Guido van Rossum guido at python.org
Thu Jul 3 18:48:38 CEST 2008


On Thu, Jul 3, 2008 at 9:35 AM, Steve Holden <steve at holdenweb.com> wrote:

Paul Moore wrote:

On 03/07/2008, Guido van Rossum <guido at python.org> wrote:

I don't see an answer there to the question of whether the length() method of a Java String object containing a single surrogate pair returns 1 or 2; I suspect it returns 2. It appears you're right: type testucs.java class testucs { public static void main(String[] args) { StringBuilder s = new StringBuilder("Hello, "); s.appendCodePoint(0x2F81A); System.out.println(s); // Display the string. System.out.println(s.length()); } } java testucs Hello, ? 9 java -version java version "1.6.005" Java(TM) SE Runtime Environment (build 1.6.005-b13) Java HotSpot(TM) Client VM (build 10.0-b19, mixed mode, sharing) Python 3 supports things like chr(0x12345) and ord("\U00012345"). (And so does Python 2, using unichr and unicode literals.) And Java doesn't appear to - that appendCodePoint() method was wonderfully hard to find :-) There's also the issue of indexing the Unicode strings. If we are going to insist that len(u) counts surrogate pairs as one character then random access to the characters of a string is going to be an extremely inefficient operation.

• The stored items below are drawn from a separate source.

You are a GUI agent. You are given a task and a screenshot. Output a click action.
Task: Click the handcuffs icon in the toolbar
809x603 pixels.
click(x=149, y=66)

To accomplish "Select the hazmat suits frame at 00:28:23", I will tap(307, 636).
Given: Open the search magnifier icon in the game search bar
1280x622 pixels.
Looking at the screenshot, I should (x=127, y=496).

But my whole point is that len(u) should count surrogate pairs as TWO!

Surely it's desirable under all circumstances that

len(u) == sum(1 for c in u) and that [c for c in u] == [c[i] for i in range(*len(u))] How would that play under Jeroen's proposed change?

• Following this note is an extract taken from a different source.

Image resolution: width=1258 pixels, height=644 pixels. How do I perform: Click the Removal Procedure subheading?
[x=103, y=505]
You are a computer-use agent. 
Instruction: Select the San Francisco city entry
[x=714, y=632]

I am not considering such a change. At best there will be some helper function in unicodedata, or perhaps a helper method on the 3.0 str type to iterate over characters instead of 16-bit values. Whether that iterator should yield 21-bit integer values or strings containing one character (i.e. perhaps a surrogate pair) and what it would do with lone surrogate halves is up to the committee to design this API.